How investors should respond to the market’s reaction to “Brexit”
Last Updated: June 24, 2016
So now what?For the UK there is little that is clear, other than they will be leaving the EU. The timeline to leave may be at least two years, so the UK leaders will start the negotiation process to withdraw from the union. However, Prime Minister David Cameron, who rallied the “Remain” cause has decided to resign by October. So who exactly will be negotiating the exit is up in the air. Boris Johnson, former mayor of London, and Nigel Farage, leader of the UK Independence Party, are the two most prominent “Leave” campaigners and are the likely choices to supplant the outgoing Prime Minister Cameron. It remains to be seen how the negotiations will play out, and the markets will likely be hinged on news as the negotiations develop. Long term, the vote exposes a lot of cracks in the EU, as populist parties in Spain, France, Germany, Netherlands, and more are now calling for referendums in their own countries.
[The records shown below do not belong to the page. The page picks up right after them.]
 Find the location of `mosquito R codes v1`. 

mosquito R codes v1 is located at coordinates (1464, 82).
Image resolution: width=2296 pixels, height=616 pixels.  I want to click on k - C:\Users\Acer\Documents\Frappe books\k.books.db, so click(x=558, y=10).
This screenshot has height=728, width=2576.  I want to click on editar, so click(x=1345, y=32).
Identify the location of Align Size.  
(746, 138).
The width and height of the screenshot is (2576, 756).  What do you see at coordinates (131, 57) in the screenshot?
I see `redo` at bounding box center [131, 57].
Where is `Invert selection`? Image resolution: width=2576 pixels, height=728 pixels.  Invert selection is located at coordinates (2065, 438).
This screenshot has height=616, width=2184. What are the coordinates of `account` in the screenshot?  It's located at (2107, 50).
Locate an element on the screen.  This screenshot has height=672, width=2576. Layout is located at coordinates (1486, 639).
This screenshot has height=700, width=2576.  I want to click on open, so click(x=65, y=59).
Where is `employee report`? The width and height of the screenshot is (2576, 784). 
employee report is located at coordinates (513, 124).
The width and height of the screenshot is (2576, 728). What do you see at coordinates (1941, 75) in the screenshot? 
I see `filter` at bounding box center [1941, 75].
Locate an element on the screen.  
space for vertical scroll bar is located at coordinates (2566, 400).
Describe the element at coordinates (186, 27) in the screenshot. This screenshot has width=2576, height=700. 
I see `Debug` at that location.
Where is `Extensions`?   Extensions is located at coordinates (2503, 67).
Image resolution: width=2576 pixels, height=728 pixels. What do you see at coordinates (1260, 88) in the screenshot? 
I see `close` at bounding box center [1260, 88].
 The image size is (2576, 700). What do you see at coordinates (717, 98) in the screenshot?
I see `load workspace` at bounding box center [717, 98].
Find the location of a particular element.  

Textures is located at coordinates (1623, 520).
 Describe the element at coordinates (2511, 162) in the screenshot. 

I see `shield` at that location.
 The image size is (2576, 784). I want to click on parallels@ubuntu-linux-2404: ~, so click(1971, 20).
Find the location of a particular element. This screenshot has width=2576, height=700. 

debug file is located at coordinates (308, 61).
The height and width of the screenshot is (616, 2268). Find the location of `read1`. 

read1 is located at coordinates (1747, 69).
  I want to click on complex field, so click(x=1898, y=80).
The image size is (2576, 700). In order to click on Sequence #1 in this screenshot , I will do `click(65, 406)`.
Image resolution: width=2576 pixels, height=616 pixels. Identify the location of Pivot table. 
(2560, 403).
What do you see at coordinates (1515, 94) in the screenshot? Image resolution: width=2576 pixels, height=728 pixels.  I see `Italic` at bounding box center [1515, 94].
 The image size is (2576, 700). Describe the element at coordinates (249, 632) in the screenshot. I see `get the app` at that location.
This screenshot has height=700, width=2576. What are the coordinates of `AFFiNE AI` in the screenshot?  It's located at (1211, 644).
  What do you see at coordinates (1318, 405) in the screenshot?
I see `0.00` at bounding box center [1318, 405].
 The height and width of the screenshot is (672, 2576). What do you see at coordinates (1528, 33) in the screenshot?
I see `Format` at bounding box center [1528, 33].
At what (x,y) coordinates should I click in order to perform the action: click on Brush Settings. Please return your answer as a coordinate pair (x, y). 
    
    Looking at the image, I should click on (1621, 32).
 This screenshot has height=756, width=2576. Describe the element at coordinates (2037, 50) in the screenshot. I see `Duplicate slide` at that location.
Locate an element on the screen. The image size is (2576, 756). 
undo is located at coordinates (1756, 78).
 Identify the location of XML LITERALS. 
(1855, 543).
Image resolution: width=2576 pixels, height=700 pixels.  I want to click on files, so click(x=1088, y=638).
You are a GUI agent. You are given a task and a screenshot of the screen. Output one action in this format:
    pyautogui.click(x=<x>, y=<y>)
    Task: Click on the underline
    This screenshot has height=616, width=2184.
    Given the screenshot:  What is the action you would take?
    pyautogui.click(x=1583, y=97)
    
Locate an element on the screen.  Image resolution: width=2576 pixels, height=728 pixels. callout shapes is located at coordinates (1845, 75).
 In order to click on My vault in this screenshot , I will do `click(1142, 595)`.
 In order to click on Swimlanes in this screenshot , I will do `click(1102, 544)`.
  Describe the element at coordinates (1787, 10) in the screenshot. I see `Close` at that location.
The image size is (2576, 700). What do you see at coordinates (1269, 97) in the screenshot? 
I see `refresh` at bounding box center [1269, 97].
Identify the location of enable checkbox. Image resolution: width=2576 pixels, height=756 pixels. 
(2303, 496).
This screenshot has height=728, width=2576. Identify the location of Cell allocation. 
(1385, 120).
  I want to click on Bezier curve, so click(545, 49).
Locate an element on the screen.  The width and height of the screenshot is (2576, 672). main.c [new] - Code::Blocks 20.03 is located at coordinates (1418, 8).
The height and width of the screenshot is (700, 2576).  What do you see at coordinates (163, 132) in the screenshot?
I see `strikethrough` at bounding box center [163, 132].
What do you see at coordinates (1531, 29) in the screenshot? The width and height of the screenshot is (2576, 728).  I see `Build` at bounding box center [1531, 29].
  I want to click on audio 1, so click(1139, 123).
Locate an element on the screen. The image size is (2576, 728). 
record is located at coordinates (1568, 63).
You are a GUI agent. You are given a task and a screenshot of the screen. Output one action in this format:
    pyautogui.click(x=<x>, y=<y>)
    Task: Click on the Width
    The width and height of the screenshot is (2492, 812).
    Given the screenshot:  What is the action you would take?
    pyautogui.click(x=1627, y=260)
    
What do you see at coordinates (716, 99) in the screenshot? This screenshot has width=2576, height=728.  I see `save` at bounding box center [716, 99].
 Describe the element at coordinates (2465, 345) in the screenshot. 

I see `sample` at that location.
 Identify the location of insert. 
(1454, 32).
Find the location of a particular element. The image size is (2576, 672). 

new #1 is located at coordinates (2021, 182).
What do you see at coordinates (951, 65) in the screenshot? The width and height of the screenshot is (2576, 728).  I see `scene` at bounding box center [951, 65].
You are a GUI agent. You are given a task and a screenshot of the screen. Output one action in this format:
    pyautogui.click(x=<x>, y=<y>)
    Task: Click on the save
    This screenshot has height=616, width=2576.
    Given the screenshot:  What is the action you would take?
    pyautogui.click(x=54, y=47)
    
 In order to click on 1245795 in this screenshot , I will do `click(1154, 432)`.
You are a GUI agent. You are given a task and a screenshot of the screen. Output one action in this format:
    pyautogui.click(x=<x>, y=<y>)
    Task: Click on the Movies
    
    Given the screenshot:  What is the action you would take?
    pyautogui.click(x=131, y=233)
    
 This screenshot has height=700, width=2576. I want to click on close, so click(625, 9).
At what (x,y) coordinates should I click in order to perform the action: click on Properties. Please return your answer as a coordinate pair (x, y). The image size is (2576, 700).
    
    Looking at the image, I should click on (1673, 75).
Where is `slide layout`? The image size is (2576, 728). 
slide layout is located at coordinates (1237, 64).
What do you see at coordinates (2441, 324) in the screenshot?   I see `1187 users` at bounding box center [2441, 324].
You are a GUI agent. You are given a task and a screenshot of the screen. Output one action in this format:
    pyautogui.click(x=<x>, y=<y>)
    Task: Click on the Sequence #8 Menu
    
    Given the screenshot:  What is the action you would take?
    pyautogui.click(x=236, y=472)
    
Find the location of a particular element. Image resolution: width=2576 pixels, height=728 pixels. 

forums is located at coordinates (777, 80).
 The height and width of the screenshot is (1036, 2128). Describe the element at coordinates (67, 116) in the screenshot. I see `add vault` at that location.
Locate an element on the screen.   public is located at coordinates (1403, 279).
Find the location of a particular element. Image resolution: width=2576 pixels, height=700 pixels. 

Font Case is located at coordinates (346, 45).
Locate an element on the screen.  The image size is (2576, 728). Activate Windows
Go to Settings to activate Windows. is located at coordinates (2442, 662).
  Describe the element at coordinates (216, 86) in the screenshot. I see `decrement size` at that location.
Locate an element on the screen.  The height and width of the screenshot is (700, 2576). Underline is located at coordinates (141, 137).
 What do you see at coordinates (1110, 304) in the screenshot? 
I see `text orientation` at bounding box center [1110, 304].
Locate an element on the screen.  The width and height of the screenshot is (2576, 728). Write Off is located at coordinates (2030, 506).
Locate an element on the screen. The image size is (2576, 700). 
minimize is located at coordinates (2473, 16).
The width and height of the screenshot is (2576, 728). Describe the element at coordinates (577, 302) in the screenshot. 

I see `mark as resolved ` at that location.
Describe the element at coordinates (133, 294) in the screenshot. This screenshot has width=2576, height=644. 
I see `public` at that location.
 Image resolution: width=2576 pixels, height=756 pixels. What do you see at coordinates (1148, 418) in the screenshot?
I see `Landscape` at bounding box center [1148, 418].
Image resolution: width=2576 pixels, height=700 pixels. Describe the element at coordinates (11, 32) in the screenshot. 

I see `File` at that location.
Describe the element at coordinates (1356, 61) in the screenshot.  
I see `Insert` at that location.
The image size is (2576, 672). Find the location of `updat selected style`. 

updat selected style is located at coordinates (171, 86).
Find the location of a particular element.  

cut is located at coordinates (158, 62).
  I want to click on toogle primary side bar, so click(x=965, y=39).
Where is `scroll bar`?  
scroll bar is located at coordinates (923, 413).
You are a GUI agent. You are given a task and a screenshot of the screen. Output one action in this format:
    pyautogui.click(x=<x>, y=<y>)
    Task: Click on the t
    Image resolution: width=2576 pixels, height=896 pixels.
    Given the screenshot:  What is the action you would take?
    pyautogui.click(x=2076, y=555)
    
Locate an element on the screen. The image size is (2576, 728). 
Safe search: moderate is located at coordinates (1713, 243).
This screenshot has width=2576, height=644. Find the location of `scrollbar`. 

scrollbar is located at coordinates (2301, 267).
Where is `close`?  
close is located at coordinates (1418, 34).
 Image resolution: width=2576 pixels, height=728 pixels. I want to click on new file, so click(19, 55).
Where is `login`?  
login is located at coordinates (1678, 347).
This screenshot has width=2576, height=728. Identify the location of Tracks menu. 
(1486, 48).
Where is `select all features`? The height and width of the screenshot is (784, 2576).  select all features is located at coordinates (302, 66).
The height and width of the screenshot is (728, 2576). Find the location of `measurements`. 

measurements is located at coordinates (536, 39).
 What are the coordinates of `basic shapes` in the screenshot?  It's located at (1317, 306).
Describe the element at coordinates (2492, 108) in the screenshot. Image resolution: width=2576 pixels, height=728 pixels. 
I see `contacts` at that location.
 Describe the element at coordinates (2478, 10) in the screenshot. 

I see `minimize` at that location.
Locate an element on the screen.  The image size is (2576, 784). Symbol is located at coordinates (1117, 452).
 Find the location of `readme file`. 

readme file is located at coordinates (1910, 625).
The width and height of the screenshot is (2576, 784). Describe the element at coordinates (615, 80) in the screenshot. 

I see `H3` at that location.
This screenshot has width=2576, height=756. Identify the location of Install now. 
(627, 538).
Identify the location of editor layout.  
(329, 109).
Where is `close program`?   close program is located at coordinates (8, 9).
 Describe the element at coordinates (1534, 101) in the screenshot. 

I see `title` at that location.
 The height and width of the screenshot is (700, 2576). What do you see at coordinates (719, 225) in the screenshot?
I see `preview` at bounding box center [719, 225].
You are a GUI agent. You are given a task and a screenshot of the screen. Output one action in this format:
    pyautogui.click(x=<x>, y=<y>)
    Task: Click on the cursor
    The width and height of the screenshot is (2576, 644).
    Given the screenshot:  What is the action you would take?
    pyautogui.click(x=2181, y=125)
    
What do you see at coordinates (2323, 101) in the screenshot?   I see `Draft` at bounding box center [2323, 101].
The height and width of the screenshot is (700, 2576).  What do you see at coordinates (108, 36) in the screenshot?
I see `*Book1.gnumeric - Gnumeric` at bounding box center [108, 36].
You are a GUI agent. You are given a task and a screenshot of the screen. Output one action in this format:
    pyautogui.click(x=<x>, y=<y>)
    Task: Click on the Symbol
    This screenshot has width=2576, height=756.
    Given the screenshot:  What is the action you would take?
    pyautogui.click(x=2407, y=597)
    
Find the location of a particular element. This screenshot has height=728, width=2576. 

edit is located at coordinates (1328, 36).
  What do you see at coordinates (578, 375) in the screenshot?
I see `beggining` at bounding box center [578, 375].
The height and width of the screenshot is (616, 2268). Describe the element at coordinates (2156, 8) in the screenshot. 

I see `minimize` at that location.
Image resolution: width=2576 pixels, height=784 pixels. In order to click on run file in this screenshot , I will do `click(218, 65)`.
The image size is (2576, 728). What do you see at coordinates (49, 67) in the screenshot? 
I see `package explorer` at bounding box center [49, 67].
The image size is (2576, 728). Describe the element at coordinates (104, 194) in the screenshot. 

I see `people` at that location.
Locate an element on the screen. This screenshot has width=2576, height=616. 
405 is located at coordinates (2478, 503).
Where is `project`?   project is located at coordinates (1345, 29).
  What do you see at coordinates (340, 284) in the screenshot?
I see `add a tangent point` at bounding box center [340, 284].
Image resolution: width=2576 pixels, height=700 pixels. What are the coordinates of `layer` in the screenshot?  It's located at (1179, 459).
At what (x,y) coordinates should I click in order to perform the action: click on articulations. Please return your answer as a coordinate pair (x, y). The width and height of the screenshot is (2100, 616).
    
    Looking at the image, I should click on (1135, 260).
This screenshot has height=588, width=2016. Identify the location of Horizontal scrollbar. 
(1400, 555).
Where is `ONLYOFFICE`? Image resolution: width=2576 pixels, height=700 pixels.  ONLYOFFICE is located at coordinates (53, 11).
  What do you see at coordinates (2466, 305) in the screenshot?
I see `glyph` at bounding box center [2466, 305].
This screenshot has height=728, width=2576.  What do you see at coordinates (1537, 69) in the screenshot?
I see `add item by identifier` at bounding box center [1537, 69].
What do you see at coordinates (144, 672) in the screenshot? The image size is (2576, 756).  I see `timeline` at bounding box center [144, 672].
Meanwhile, Scotland is going to hold a referendum to leave the UK for the second time since 2014. The Scottish people would like to be in the EU. Even had the vote been for the UK to remain a part of the EU, the renegotiation from February was causing other countries to think about renegotiating their rights within the EU. The EU leadership is already talking about changing the framework for the union to quell the populist movements. While markets around the world are having knee jerk reactions – equity markets falling, while safe havens like Gold, U.S. Dollars, and Treasuries are rising – it is important to remember that the results from this vote will manifest over time as the negotiation process plays out. London is the world’s largest financial hub, with currency trading dwarfing New York, the closest rival. The UK remains a major economy, there is still a lot of trade emanating from the country, and it still will be a major financial center. So while the negotiations for departure will be tedious, the thought of a total lock out is hard to imagine.
What does this mean to you?In the short term, you may expect to see all markets fluctuate and show a lot of volatility while market participants digest the information and reassess their investment positions.
- Equity markets are dropping globally today, and for some this may present a buying opportunity.
- Fixed Income markets will be more segmented, with Treasuries and US Government-backed issues likely to rise, while corporate debt and high yield markets are likely to mirror the equity markets to some degree.
- Commodities, such as oil, may decrease as investors globally question the value of the Euro and the Pound Sterling and rush to get into the Yen and the Dollar as the safe haven currencies.
- Everything priced in Euros and Pounds suddenly may become more expensive while everything priced in Dollars and Yen may become less expensive.